No hay odio de razas,  porque no  hay  razas. Los  pensadores canijos, lo pensadores de lámparas, enhebran y recalientan  las razas de librería, que el viajero justo y el observador  cordial buscan en vano en la justicia de la Naturaleza, donde resalta en

el  amor  victorioso  y  el  apetito  turbulento, la   identidad universal del  hombre.

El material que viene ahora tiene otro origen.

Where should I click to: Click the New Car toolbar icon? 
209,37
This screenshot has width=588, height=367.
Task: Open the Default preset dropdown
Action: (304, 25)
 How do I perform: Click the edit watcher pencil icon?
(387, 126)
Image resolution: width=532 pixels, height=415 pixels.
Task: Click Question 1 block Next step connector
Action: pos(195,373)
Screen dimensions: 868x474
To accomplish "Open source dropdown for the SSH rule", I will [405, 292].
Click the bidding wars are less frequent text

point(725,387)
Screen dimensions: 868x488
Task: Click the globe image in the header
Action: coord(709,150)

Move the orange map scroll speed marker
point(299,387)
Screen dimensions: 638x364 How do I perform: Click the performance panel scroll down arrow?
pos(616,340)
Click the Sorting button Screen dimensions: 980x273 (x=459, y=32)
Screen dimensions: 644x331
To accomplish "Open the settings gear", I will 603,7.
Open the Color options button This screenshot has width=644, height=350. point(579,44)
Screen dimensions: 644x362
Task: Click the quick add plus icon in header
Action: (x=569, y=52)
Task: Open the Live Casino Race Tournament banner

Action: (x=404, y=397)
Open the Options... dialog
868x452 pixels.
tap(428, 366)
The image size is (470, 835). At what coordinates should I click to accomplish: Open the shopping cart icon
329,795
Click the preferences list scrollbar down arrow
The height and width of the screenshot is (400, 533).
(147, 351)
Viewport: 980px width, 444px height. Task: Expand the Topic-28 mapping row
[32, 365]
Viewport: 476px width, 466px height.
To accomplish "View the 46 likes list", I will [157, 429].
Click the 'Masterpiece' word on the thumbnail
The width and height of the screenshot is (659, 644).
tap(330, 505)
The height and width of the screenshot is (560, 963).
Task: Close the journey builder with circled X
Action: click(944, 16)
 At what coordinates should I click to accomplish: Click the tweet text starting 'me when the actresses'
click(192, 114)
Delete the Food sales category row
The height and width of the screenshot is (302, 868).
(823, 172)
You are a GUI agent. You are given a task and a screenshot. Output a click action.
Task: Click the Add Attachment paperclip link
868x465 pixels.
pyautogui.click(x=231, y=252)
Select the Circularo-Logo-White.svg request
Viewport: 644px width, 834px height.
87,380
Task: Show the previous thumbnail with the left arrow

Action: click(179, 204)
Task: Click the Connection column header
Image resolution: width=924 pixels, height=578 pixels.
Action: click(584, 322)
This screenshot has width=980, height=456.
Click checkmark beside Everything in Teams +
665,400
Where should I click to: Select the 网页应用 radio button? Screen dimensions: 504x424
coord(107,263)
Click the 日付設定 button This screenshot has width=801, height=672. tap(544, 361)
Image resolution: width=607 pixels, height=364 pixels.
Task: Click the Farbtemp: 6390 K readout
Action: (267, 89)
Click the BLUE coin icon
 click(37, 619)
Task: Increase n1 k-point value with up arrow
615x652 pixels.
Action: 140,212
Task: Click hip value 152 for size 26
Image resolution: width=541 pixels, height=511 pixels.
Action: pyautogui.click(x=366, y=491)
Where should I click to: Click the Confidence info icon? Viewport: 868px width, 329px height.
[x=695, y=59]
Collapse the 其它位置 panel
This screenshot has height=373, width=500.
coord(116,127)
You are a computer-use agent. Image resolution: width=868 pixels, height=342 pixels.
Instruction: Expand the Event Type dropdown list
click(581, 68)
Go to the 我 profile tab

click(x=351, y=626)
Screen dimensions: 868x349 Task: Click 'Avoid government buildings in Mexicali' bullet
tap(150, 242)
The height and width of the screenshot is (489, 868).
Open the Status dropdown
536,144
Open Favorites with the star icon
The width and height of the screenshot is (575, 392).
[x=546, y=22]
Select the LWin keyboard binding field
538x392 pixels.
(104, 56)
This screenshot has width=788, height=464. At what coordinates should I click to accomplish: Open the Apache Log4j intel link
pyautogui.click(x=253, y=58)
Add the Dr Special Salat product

El  alma  emana, igual  y  eterna, de los cuerpos diversos en forma y en color.  Peca contra  la  Humanidad el que fomente  y  propague  la  oposición  y  el  odio  de las

razas.  Pero en el amasijo de  los pueblos  se  condensan, en las cercanía de otros  pueblos  diversos,  caracteres  peculiares  y activos, de ideas y de  hábitos, de  ensanche  y  adquisición, de vanidad y de avaricia, que del estado latente de  preocupaciones nacionales pudieran, en un  período  de  desorden  interno  o de precipitación  del  carácter  acumulado  del  país, trocarse  en amenaza grave para las tierras vecinas, aisladas  y  débiles, que el  país  fuerte  declara  perecederas  e  inferiores. Pensar es servir. Ni ha de  suponerse, por  antipatía de aldea, una maldad ingénita y fatal al pueblo rubio del continente, porque no  habla nuestro idioma, ni ve la casa como nosotros la vemos, ni  se nos parece en sus  lacras  políticas,  que  son  diferentes  de  las nuestras; ni tiene en mucho a los hombres biliosos y  trigueños, ni mira caritativo, desde su eminencia aún mal segura, a los que, con menos favor de la Historia, suben a tramos heroicos  la  vía de las repúblicas; ni se han de esconder los datos patentes  del problema que puede resolverse, para la paz de los siglos, con el estudio  oportuno  y  la  unión  tácita  y  urgente   del   alma continental. ¡ Porque ya suena el himno  unánime;  la  generación actual lleva a cuestas, por el camino  abonado  por  los  padres sublimes,  la  América  trabajadora;  del  Bravo  a  Magallanes, sentado en el lomo del  cóndor,  regó  el  Gran  Semí,  por  las naciones románticas del continente y por las islas dolorosas  del mar, la semilla de la América  nueva !

 

El Partido Liberal, México, 30 de enero de 1891.